You are viewing a plain text version of this content. The canonical link for it is here.

Posted to dev@uima.apache.org by Richard Eckart de Castilho <re...@apache.org> on 2016/09/12 10:00:24 UTC

Handling type conversion (was Re: "Standard" UIMA typesystem)

> On 12.09.2016, at 11:52, Joern Kottmann <ko...@gmail.com> wrote:
> 
>> On Sun, Sep 11, 2016 at 3:38 PM, Peter Klügl <pe...@averbis.com>
>> wrote:
>> 
>>> Am 09.09.2016 um 23:24 schrieb Joern Kottmann:
>>> 
>>> A framework like Uima has to make it easy to reuse components and in my
>>> opinion strict compile time typing makes that really difficult to
>> achieve.
>> 
>> Components are already very reusable if they use the same typesystem.
>> Again, that has nothing to do with compile time typing.
>> 
>> And, this is not the only purpose but there are many more, e.g., allow
>> the developer to create large maintainable pipelines.
>> In my opinion, components in UIMA are much more reusable because of the
>> static typing, not just throw-away prototypes.
> 
> I strongly disagree here I think the really static type system (and with
> JCas even compile time static) in UIMA makes it hard reuse a component,
> because I need to write explicit type system converters in many cases to be
> able to use them.

IMHO type converters are necessary whether or not the type system is compiled
statically. You seem to want per-component converters (what you call adapters).
I personally prefer converters at the beginning and end of pipeline sections
(which can be realized e.g. through collection readers, CAS consumers or
CAS mulipliers).

Regarding adapters: IMHO a UIMA component largely *is* the adapter between type system X
and underlying implementation Y. My hypothesis is that if there would be a generic
configurable mechanism by which this mapping functionality could be externalized
from a UIMA component, then this mechanism would have the same level of complexity
as the Java code which usually fulfills this purpose in a component. Furthermore,
I expect the remaining component code to become largely trivial then. - OR - if the
mapping functionality is reduced in functionality in order to become simpler, then
it would mean certain type system designs are not supported (cf. OpenNLP type
mapping not being compatible with the DKPro Core type system and others).

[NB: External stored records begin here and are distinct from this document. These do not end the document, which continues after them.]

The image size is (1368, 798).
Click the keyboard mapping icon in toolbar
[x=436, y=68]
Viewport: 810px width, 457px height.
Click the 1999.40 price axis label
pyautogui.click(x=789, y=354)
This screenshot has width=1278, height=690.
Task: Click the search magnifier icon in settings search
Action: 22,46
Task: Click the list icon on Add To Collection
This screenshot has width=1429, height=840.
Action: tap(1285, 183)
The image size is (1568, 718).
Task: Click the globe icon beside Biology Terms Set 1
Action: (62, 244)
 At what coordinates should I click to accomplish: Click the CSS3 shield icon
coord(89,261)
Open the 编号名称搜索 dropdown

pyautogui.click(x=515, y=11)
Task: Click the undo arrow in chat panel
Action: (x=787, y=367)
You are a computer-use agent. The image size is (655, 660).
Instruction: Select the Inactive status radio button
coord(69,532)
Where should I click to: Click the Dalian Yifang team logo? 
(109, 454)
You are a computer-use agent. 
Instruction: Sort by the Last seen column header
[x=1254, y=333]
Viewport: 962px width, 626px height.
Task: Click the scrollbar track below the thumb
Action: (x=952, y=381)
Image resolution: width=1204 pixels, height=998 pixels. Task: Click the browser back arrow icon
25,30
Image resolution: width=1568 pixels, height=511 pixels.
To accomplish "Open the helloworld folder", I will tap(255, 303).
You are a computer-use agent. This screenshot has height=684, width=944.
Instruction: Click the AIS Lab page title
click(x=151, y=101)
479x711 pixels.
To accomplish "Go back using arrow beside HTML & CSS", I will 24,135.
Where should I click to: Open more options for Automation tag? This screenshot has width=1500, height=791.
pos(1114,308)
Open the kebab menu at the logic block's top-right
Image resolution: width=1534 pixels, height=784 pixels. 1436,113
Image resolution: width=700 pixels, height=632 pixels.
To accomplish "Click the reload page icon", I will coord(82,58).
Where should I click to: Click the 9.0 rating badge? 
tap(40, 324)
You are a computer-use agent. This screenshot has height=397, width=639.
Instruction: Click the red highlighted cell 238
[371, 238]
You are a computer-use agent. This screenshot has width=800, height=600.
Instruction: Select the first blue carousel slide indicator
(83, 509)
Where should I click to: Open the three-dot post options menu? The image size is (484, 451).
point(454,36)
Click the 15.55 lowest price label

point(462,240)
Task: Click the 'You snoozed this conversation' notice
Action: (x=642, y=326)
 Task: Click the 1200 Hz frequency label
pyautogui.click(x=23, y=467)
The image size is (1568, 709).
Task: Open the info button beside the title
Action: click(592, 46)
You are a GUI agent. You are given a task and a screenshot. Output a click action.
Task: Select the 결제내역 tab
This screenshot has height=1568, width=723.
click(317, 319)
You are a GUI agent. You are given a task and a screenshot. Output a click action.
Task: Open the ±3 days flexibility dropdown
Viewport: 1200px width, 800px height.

Type conversion is an entirely separate thing from JCas classes and managing
different JCas wrappers at the level of classloaders. Here, UIMA offers
the PEAR solution and I think a constructive discussion could revolve
how PEARs can be improved or replaced by a superior approach.

> The alternative to this would be a type system which is much less static
> (or dynamic) and APIs to write AEs which can adapt well to similar but
> different user defined type systems. This could be achieved by allowing
> type system mappings, by adding explicit support for adapters in the
> framework, allowing dynamic definition of types,
> 
> Together with Thilo I wrote a paper which speaks a bit about this topic
> (see at 6.4):
> http://www.aclweb.org/anthology/W14-5209

A more dynamic approach to the type system would be great, in particular
the ability to add types and features at execution time. We have an API
that in principle supports this (CAS). Again, this is decoupled from JCas
which is a higher-level API than CAS is.

>>> But maybe I am wrong and people have some good examples of Jcas based AEs
>>> which are nice to reuse in a simple custom pipeline.
>>> 
>> 
>> I am not interested in simple pipelines. I do not need UIMA for that. I
>> need UIMA for pipelines with dozens of components developed by different
>> people.
>> 
> If have a large pipeline you will end up writing two converters if you use
> an AE which can't adapt to your type system, one to convert to the AEs type
> system, this one you place before, and one to convert back from the AE type
> system to yours. I was speaking here about a simple example, and not a
> simple pipeline.

Hm, here you seem to be talking about not per-component adapters but adapters
between larger subsections of a pipeline - those I suggested could be implemented
e.g. via CAS multipliers. At this point, I am actually unsure what you are suggesting
in terms of what you call "adapters".

Cheers,

-- Richard

Re: Handling type conversion (was Re: "Standard" UIMA typesystem)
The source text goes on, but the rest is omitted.